Parece imposible llevar una vida libre de máculas que desdibujen nuestros principios. No obstante, lo ideal sería mantener un trasegar trasparente, sin tachas, libre de enmendaduras y, por supuesto, exento de borrones.
La base para construir sobre terreno limpio es la lealtad. Ella le da solidez de roca a nuestras acciones y a las de los demás. Es el principio de lo justo y de lo recto.
La lealtad es el principio que se desarrolla en la conciencia de cada individuo. Es inmanente a las acciones, virtud insoslayable; confianza genuina.
Alfredo Bryce Echenique (2005) atinó a decir: “soy una persona de una sola obsesión, que apuesta por la amistad, por la lealtad, por la fidelidad: tengo todas las cartas a un solo número”.
Pues bien, la lealtad, como valor humano y principio ineludible, ha desaparecido.

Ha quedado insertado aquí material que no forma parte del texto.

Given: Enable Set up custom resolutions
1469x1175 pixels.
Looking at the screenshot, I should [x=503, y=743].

Pasó a ser un vacuo ensueño, un océano utópico, una entelequia para la humanidad.
La deslealtad reemplazó a la lealtad con la traición, que es la madre de la deslealtad, camino estrecho que conduce al desmoronamiento de la confianza, que liquida la amistad, y que, por ende, despoja el alma de tan grande dignidad. Las manifestaciones de la deslealtad son percibidas a través de las acciones, que pueden ser de manera sistemática, obvias u ocultas. Estas últimas son las predilectas de los agazapados, de los que prefieren tirar la piedra sin ser vistos, dando la puñalada por la espalda.

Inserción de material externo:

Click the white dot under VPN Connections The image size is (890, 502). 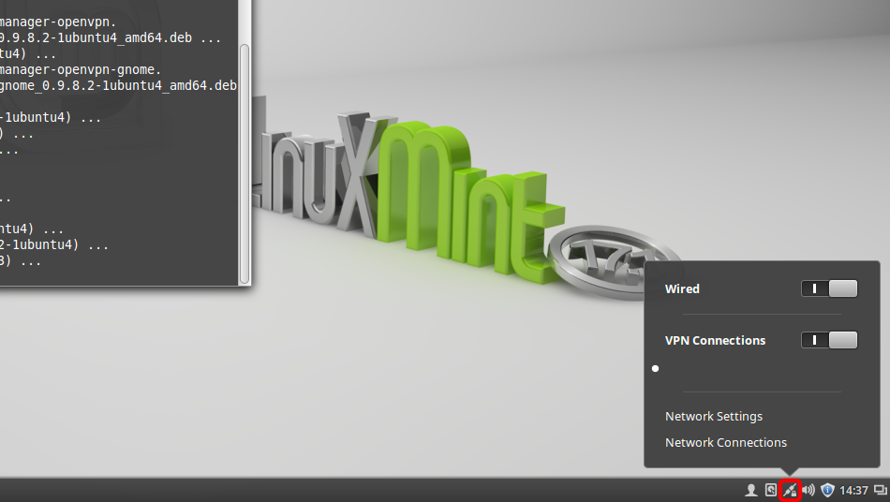(x=655, y=368)

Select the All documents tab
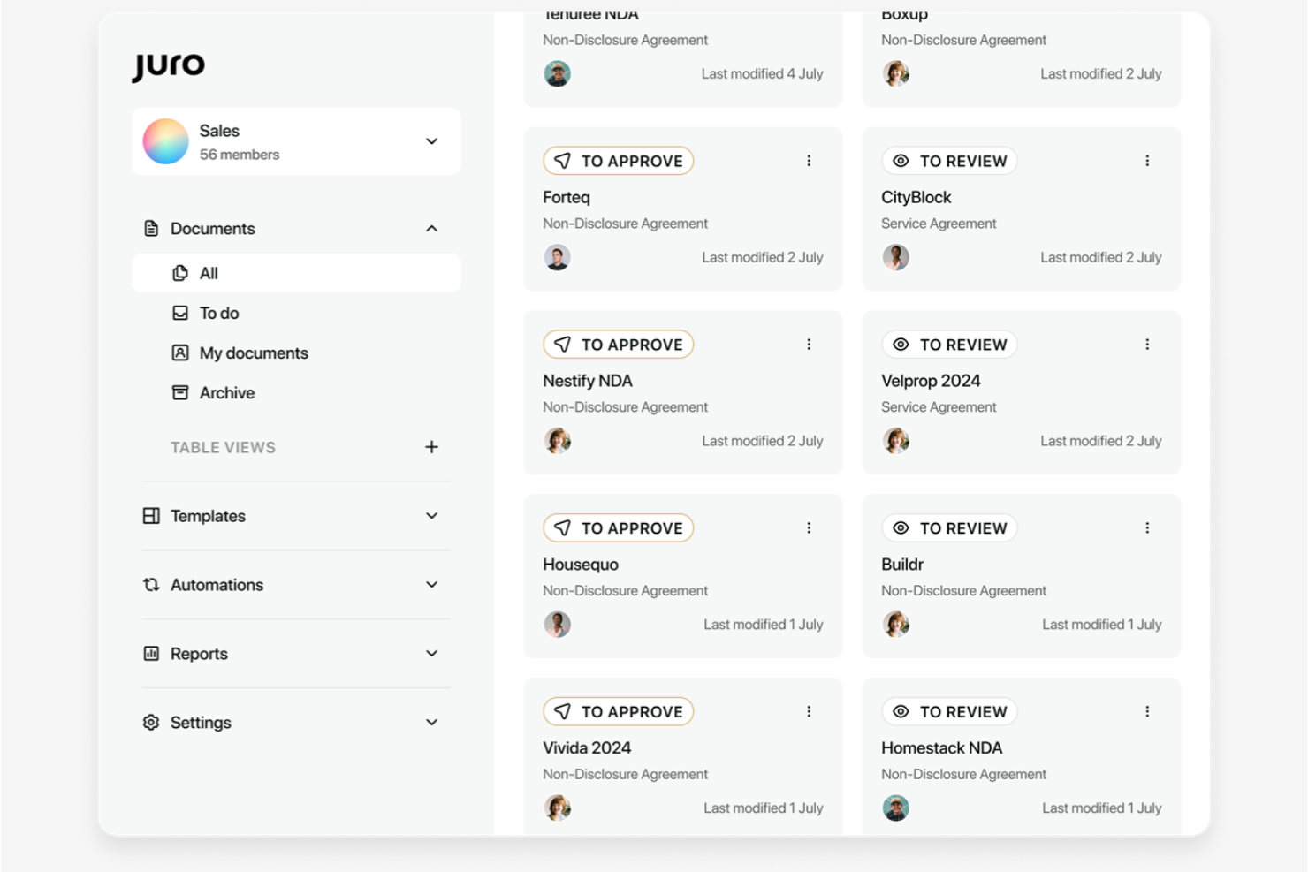[x=209, y=273]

Triste cuando se mudan o se invierten los valores. Impensable e ilógico que nos provoque más satisfacción envenenar que regalar el antídoto.

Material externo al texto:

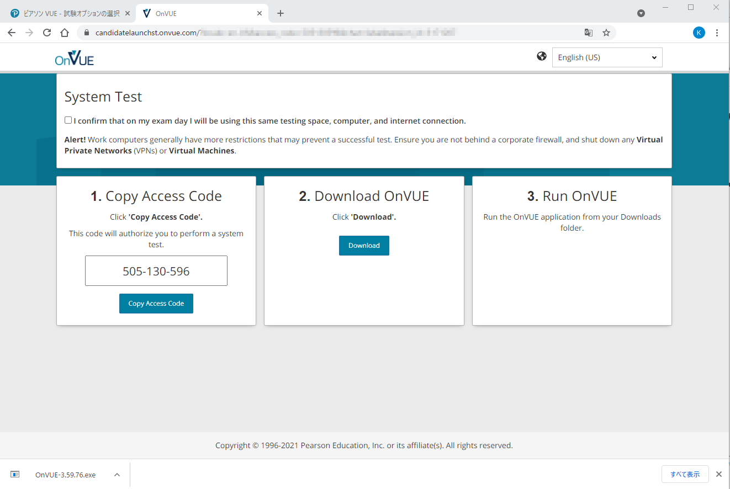This screenshot has width=730, height=489.
Task: Open a new browser tab
Action: coord(281,13)
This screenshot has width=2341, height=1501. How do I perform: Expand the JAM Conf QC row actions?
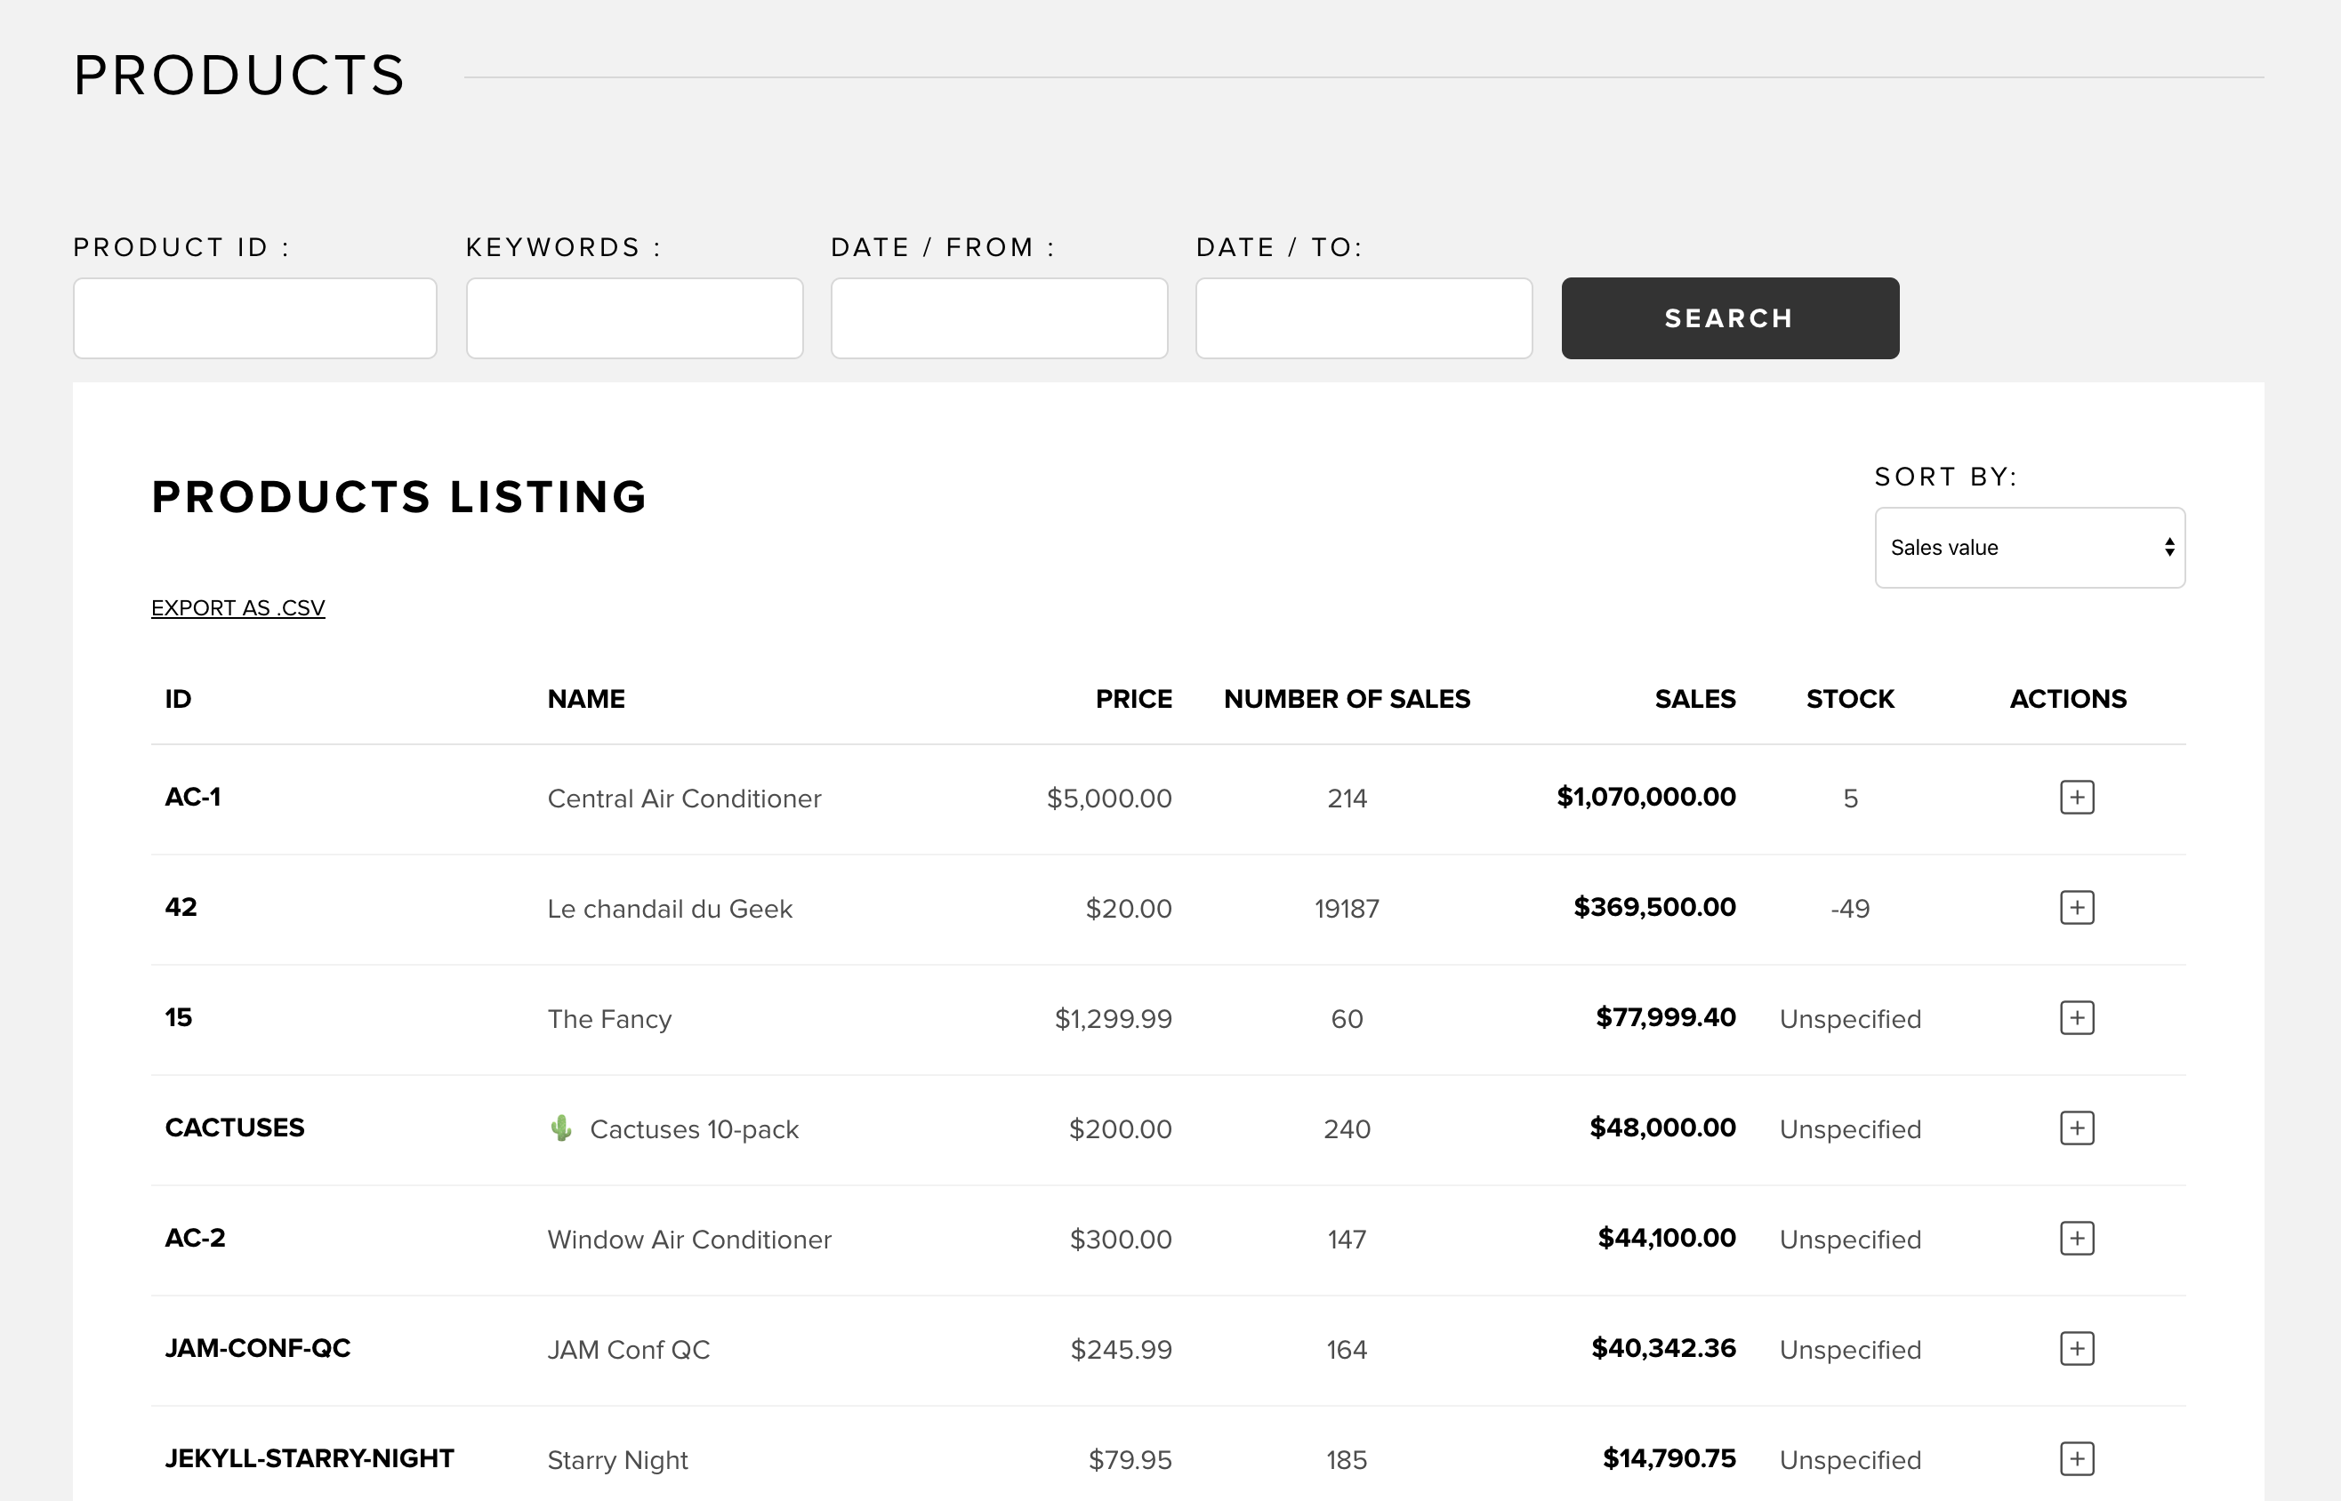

Tal como lo afirmó el psicólogo e investigador Howard Gardner, “una mala persona no llega nunca a ser buen profesional”.
Me atrevo a decir, haciendo un irrespetuoso paralelismo, que la persona desleal tiene un calvario interior que la consume como el fuego a la hojarasca. Tenemos que aferrarnos a no perder el patrimonio de la decencia y a tener la entereza para que superemos el abismo que nos separa de los principios éticos–morales. La invitación es a no pisar la abominable frontera de la deslealtad.